§ **演習の目標**
次の記録のうち、「Click the yellow」を含む行から「The height and width of the screenshot is (868, 1386).」を含む行までを、両端の行も含めて一字一句変えずに書き写しなさい。

§ **元の記録**
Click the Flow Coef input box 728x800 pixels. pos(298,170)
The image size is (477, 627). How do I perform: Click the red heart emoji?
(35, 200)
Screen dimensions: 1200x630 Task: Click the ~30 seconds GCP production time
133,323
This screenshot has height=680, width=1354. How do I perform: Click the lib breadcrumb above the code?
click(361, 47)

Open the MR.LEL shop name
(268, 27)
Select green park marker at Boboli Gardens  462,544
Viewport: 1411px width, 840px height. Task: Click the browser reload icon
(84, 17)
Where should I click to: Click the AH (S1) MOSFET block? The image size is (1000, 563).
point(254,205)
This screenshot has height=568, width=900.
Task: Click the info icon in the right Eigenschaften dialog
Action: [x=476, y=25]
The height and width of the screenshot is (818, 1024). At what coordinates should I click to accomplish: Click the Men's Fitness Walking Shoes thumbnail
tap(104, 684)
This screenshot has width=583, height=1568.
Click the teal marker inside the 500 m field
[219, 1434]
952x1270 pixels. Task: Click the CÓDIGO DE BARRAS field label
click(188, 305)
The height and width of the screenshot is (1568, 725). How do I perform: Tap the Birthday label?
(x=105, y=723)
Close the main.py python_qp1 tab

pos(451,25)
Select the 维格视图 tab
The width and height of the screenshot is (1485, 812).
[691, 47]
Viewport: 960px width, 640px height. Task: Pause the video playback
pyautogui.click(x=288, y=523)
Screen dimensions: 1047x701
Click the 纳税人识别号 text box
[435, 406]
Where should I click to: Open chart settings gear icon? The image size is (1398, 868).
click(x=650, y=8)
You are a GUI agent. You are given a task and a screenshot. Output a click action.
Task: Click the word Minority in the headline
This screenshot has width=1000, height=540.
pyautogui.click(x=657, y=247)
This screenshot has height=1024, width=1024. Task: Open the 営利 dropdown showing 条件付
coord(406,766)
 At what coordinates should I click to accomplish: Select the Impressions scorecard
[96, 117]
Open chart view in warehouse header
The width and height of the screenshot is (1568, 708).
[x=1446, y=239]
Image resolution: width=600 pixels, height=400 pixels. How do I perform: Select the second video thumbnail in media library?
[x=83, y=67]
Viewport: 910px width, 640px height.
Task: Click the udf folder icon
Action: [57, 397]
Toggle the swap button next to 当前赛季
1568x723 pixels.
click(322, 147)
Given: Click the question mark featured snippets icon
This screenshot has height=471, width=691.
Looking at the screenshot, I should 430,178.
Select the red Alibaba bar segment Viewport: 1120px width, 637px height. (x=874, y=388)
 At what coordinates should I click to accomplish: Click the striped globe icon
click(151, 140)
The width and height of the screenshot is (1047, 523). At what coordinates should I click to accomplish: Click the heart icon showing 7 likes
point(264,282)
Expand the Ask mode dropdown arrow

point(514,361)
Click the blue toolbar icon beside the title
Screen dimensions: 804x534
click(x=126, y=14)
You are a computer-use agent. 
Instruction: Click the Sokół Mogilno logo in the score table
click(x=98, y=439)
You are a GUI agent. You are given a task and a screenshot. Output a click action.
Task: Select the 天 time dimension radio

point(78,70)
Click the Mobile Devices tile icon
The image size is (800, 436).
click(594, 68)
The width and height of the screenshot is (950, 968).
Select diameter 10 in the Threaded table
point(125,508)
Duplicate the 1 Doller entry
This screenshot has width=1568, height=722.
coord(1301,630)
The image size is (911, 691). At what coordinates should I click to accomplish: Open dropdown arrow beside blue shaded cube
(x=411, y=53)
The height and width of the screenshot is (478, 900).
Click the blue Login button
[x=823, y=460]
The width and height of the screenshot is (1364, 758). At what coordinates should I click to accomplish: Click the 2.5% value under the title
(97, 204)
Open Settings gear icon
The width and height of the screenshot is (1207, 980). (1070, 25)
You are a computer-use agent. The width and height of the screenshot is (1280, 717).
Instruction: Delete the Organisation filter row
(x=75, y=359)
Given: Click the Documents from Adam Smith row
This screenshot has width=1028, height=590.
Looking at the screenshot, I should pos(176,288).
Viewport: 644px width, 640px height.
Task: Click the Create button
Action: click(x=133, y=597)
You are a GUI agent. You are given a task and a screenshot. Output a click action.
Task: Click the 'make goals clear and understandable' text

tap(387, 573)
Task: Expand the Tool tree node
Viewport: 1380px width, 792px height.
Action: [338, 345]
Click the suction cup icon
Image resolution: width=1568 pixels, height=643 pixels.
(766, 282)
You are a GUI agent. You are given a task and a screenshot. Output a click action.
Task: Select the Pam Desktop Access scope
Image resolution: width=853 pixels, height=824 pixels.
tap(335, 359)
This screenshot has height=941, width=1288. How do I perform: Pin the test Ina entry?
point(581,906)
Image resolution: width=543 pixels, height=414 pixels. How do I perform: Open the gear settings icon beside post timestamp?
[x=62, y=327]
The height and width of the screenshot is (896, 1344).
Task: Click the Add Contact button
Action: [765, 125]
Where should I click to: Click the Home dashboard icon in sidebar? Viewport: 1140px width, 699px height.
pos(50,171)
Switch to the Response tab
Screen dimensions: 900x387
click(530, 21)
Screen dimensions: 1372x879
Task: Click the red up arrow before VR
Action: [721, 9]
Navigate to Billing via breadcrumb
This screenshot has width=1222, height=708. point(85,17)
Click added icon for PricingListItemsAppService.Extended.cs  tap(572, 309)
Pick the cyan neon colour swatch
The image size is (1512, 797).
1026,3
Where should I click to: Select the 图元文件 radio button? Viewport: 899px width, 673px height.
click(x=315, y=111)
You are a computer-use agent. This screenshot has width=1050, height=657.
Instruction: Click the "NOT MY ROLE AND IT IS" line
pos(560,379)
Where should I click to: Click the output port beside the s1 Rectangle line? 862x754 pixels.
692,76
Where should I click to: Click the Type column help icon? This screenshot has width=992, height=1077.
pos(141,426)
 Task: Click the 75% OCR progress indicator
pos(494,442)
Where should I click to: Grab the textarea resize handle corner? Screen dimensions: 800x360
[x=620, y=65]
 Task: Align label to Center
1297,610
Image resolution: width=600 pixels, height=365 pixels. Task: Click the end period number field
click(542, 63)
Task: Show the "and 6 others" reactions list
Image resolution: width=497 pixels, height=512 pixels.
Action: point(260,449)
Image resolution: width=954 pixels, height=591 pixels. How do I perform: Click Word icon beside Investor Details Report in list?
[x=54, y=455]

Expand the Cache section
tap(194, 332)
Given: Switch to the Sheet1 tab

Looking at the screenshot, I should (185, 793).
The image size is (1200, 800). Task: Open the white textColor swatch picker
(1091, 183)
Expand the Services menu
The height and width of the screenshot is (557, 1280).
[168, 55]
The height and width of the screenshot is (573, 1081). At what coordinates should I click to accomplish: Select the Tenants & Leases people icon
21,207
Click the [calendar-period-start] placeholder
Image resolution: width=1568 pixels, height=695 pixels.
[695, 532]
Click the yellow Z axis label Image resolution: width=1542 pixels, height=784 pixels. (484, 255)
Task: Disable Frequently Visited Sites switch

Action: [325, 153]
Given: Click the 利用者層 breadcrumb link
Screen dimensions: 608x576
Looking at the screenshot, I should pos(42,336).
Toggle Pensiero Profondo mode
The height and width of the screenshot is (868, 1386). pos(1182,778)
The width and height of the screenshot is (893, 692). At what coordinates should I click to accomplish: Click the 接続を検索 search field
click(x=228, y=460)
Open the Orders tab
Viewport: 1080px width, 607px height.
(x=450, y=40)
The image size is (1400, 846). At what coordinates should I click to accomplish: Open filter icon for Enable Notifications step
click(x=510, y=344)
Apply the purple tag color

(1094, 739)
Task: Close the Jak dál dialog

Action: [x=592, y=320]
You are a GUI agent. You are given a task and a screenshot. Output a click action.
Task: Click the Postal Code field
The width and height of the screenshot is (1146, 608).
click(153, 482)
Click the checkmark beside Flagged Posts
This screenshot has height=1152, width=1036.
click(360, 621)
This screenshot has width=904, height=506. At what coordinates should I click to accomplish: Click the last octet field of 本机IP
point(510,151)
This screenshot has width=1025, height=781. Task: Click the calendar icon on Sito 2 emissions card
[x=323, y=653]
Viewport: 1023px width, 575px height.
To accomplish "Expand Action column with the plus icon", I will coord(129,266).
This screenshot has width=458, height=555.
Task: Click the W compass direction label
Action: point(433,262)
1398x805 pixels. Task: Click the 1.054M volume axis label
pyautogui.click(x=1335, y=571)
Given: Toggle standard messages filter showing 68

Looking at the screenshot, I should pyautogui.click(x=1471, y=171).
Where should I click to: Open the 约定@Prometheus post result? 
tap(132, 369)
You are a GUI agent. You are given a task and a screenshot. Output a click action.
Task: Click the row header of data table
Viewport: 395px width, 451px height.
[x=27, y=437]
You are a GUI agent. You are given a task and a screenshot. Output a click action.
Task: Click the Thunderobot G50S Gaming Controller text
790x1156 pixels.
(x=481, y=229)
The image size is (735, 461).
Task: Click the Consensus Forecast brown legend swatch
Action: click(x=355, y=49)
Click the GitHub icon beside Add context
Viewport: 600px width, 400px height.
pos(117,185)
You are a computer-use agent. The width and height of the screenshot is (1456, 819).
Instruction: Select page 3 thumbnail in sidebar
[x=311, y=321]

§ **出力結果**
Click the yellow Z axis label Image resolution: width=1542 pixels, height=784 pixels. (484, 255)
Task: Disable Frequently Visited Sites switch

Action: [325, 153]
Given: Click the 利用者層 breadcrumb link
Screen dimensions: 608x576
Looking at the screenshot, I should pos(42,336).
Toggle Pensiero Profondo mode
The height and width of the screenshot is (868, 1386). pos(1182,778)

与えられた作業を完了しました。